(Extracted data entries)
-=-=-

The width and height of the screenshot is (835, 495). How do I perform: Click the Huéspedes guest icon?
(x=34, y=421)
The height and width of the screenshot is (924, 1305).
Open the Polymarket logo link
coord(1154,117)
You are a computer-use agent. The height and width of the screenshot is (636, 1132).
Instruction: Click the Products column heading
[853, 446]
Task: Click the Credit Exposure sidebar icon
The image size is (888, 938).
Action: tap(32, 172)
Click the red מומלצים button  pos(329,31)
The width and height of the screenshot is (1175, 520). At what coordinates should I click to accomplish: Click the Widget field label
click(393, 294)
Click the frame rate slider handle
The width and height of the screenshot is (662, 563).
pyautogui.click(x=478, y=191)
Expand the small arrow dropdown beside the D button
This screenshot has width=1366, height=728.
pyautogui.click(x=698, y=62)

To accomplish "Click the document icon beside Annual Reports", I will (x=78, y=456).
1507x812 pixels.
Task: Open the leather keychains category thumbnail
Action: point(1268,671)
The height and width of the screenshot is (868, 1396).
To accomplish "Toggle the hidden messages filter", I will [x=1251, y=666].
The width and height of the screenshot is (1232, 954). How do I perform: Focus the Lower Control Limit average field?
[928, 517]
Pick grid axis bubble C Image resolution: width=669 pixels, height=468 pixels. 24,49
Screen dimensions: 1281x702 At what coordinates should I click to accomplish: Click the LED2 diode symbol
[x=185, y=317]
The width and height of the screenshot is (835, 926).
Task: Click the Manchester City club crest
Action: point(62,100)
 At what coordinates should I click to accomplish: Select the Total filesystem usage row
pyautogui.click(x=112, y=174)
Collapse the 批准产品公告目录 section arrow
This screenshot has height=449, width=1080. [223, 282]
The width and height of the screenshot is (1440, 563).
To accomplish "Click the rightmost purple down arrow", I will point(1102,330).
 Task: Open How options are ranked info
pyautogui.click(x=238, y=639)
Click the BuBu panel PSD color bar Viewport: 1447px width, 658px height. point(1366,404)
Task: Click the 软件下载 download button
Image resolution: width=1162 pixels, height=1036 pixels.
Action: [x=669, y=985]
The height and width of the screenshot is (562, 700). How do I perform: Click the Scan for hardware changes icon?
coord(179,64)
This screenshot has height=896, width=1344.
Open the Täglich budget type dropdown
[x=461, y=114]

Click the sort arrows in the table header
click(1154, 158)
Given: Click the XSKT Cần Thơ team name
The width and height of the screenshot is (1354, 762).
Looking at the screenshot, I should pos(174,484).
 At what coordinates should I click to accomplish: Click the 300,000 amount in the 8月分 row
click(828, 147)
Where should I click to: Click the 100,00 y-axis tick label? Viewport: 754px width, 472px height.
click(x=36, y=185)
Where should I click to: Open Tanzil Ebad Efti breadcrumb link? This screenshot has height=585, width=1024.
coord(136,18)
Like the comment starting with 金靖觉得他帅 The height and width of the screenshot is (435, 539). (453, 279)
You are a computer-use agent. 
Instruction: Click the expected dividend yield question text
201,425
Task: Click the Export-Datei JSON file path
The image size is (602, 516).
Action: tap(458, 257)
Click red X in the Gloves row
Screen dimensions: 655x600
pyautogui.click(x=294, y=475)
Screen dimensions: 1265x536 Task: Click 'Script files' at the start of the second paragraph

-=-=-

:: DIRECTIONS FOR THIS TASK ::
Copy out each line of the data exactly.

:: THE COMPLETED TASK ::
The width and height of the screenshot is (835, 495). How do I perform: Click the Huéspedes guest icon?
(x=34, y=421)
The height and width of the screenshot is (924, 1305).
Open the Polymarket logo link
coord(1154,117)
You are a computer-use agent. The height and width of the screenshot is (636, 1132).
Instruction: Click the Products column heading
[853, 446]
Task: Click the Credit Exposure sidebar icon
The image size is (888, 938).
Action: tap(32, 172)
Click the red מומלצים button  pos(329,31)
The width and height of the screenshot is (1175, 520). At what coordinates should I click to accomplish: Click the Widget field label
click(393, 294)
Click the frame rate slider handle
The width and height of the screenshot is (662, 563).
pyautogui.click(x=478, y=191)
Expand the small arrow dropdown beside the D button
This screenshot has width=1366, height=728.
pyautogui.click(x=698, y=62)

To accomplish "Click the document icon beside Annual Reports", I will (x=78, y=456).
1507x812 pixels.
Task: Open the leather keychains category thumbnail
Action: point(1268,671)
The height and width of the screenshot is (868, 1396).
To accomplish "Toggle the hidden messages filter", I will [x=1251, y=666].
The width and height of the screenshot is (1232, 954). How do I perform: Focus the Lower Control Limit average field?
[928, 517]
Pick grid axis bubble C Image resolution: width=669 pixels, height=468 pixels. 24,49
Screen dimensions: 1281x702 At what coordinates should I click to accomplish: Click the LED2 diode symbol
[x=185, y=317]
The width and height of the screenshot is (835, 926).
Task: Click the Manchester City club crest
Action: point(62,100)
 At what coordinates should I click to accomplish: Select the Total filesystem usage row
pyautogui.click(x=112, y=174)
Collapse the 批准产品公告目录 section arrow
This screenshot has height=449, width=1080. [223, 282]
The width and height of the screenshot is (1440, 563).
To accomplish "Click the rightmost purple down arrow", I will point(1102,330).
 Task: Open How options are ranked info
pyautogui.click(x=238, y=639)
Click the BuBu panel PSD color bar Viewport: 1447px width, 658px height. point(1366,404)
Task: Click the 软件下载 download button
Image resolution: width=1162 pixels, height=1036 pixels.
Action: [x=669, y=985]
The height and width of the screenshot is (562, 700). How do I perform: Click the Scan for hardware changes icon?
coord(179,64)
This screenshot has height=896, width=1344.
Open the Täglich budget type dropdown
[x=461, y=114]

Click the sort arrows in the table header
click(1154, 158)
Given: Click the XSKT Cần Thơ team name
The width and height of the screenshot is (1354, 762).
Looking at the screenshot, I should pos(174,484).
 At what coordinates should I click to accomplish: Click the 300,000 amount in the 8月分 row
click(828, 147)
Where should I click to: Click the 100,00 y-axis tick label? Viewport: 754px width, 472px height.
click(x=36, y=185)
Where should I click to: Open Tanzil Ebad Efti breadcrumb link? This screenshot has height=585, width=1024.
coord(136,18)
Like the comment starting with 金靖觉得他帅 The height and width of the screenshot is (435, 539). (453, 279)
You are a computer-use agent. 
Instruction: Click the expected dividend yield question text
201,425
Task: Click the Export-Datei JSON file path
The image size is (602, 516).
Action: tap(458, 257)
Click red X in the Gloves row
Screen dimensions: 655x600
pyautogui.click(x=294, y=475)
Screen dimensions: 1265x536 Task: Click 'Script files' at the start of the second paragraph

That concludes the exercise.